Berlusconi: Fassina, adesso basta con minaccia al governo (Stampa)

Berlusconi: Fassina, adesso basta con minaccia al governo (Stampa)

(ASCA) - Roma, 14 ago - ''Mi pare che il presidente Napolitano abbia ribadito un concetto che avrebbe dovuto essere cosa ovvia e scontata da settimane: ovvero, che l'Italia e' uno stato di diritto e le sentenze passate in giudicato si rispettano e si applicano''. Lo afferma il viceministro dell'Economia Stefano Fassina, in un'intervista alla Stampa, commentando la nota del Quirinale. ''La mia impressione - continua Fassina - e' che il richiamo alle conseguenze pesantemente negative di una crisi di governo, nel contesto in cui la dichiarazione di Napolitano lo pone, e' rivolto semmai a chi nel Pdl vorrebbe scaricare quelle tensioni sul quadro istituzionale e sul governo. Mi sembra piuttosto un invito a tutti, ma in particolare a chi ha minacciato la stabilita dell'esecutivo, a mettere al centro l'esclusivo interesse del paese''. E sul riferimento alla possibilita' di concedere una commutazione della pena o la grazia sottolinea: ''Anche su questo il presidente Napolitano non puo' che ribadire quanto la legge stabilisce e la Corte costituzionale ha chiarito. E cioe' che di fronte a un'istanza di grazia, su un'istruttoria del ministero di Giustizia, il Presidente della Repubblica fa valutazioni che stanno dentro i confini delle leggi. Quindi credo che da questo punto di vista il Pdl dovrebbe imboccare l'unica strada che finora non ha mostrato di voler prendere, che invece e' quello che qualunque partito con un impianto democratico farebbe. Ovvero, procedere a un ricambio della leadership e a un'evoluzione pienamente europea.

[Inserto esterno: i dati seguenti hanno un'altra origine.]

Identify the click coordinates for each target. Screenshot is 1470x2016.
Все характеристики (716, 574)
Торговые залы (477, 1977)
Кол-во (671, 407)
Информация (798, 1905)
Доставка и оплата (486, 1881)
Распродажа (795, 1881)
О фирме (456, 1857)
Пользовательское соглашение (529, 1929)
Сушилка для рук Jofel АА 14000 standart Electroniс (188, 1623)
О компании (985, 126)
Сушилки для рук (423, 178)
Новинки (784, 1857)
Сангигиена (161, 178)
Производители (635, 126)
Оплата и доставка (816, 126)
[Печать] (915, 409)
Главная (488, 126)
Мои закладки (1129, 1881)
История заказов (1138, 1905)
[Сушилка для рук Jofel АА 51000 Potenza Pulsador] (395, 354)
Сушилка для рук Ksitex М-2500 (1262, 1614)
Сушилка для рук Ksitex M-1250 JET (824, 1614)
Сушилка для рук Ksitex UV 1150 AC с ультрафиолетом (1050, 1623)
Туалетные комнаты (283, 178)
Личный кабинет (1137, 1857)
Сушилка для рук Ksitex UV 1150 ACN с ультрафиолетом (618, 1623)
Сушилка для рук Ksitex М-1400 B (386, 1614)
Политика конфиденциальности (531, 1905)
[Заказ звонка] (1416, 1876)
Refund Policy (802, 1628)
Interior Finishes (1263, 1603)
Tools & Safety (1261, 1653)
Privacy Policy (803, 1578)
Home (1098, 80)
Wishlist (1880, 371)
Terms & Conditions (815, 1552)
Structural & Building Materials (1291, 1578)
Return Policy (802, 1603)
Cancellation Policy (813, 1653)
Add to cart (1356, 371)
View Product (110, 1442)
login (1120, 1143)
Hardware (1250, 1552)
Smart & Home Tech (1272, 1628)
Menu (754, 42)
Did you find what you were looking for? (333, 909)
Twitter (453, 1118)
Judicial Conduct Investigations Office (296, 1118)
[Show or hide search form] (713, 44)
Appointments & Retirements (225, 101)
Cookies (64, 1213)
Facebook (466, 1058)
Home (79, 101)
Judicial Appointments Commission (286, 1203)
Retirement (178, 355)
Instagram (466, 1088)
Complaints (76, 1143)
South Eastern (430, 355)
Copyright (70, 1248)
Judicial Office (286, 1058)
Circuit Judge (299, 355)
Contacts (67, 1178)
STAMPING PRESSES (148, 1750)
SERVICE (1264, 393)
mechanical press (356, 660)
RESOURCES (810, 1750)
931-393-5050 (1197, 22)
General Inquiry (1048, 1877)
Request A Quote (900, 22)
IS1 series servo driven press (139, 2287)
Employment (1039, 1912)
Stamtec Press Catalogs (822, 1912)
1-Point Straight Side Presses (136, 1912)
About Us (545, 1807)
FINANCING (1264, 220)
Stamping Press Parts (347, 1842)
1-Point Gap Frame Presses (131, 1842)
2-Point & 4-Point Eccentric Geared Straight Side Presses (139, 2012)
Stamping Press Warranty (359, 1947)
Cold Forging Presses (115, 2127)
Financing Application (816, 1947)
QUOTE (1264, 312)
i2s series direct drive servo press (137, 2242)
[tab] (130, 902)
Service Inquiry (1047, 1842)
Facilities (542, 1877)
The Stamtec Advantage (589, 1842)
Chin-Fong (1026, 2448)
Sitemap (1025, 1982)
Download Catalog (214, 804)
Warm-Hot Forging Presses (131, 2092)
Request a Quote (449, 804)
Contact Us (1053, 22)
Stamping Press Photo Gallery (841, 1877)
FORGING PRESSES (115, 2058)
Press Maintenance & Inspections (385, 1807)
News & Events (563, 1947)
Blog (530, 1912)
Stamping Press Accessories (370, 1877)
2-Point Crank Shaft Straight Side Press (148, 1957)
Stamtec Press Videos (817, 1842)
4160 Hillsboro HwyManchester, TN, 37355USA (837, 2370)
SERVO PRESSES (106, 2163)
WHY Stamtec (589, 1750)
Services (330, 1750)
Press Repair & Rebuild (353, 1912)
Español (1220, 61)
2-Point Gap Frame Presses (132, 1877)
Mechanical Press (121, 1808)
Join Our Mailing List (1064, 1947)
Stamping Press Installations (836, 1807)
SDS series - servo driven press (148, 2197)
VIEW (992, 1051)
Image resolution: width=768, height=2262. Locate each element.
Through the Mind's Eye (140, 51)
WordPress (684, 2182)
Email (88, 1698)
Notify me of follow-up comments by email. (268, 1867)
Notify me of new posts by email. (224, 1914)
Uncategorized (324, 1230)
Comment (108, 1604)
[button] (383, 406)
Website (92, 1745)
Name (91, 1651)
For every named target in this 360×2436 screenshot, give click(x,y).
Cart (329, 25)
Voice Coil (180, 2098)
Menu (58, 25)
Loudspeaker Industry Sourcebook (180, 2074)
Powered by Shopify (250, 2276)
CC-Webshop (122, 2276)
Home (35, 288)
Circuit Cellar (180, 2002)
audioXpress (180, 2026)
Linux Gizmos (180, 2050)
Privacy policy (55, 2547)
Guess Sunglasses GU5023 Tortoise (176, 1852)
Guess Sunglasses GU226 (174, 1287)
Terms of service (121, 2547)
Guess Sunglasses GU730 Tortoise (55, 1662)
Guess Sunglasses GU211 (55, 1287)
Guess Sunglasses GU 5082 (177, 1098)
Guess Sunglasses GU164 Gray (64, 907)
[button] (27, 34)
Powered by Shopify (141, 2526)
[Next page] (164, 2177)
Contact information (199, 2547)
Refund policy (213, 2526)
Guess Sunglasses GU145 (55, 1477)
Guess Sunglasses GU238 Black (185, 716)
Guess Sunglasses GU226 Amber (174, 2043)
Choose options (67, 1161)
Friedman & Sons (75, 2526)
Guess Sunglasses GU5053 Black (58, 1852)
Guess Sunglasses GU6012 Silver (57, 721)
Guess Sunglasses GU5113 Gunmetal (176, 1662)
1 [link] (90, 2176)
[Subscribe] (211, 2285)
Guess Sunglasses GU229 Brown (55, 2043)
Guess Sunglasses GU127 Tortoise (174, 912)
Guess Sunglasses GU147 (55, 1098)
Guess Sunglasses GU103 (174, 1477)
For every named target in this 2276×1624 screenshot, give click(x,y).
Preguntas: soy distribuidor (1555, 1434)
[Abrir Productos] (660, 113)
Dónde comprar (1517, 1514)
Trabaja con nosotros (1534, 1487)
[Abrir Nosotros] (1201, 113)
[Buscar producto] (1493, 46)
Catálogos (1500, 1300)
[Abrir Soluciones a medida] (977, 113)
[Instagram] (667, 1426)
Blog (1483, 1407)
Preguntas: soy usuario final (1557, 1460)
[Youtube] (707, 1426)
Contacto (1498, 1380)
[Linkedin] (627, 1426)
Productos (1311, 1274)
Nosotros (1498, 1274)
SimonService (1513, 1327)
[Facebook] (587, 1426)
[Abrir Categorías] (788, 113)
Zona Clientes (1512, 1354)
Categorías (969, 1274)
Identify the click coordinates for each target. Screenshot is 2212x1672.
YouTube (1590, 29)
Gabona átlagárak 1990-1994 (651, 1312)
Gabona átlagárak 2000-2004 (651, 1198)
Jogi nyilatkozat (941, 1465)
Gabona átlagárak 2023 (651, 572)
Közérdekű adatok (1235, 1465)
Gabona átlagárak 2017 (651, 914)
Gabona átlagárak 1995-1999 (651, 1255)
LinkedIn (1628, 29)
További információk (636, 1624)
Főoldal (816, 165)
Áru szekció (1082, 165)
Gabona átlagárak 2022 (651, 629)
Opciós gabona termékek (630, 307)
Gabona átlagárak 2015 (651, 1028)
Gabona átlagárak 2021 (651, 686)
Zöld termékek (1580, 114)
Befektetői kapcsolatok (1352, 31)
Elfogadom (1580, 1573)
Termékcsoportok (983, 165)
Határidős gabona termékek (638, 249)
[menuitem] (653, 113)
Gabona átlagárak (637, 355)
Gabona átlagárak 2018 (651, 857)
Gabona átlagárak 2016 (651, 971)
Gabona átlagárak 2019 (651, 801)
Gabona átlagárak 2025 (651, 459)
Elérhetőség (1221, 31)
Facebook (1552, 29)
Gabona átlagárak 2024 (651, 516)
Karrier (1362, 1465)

Questo per me e' un passaggio fondamentale''. ''Al di la' delle vicende giudiziarie, dopo la caduta del suo governo nel 2011, la parabola ventennale di Silvio Berlusconi in qualunque paese democratico del mondo verrebbe considerata politicamente conclusa. Sarebbe davvero auspicabile per il Pdl e per il sistema politico italiano che ci fosse un riconoscimento della chiusura di una fase storica. Ripeto, indipendentemente dal quadro giudiziario che si e' consolidato, sarebbe bene se l'Italia potesse disporre di un partito conservatore di impianto pienamente europeo'', conclude Fassina.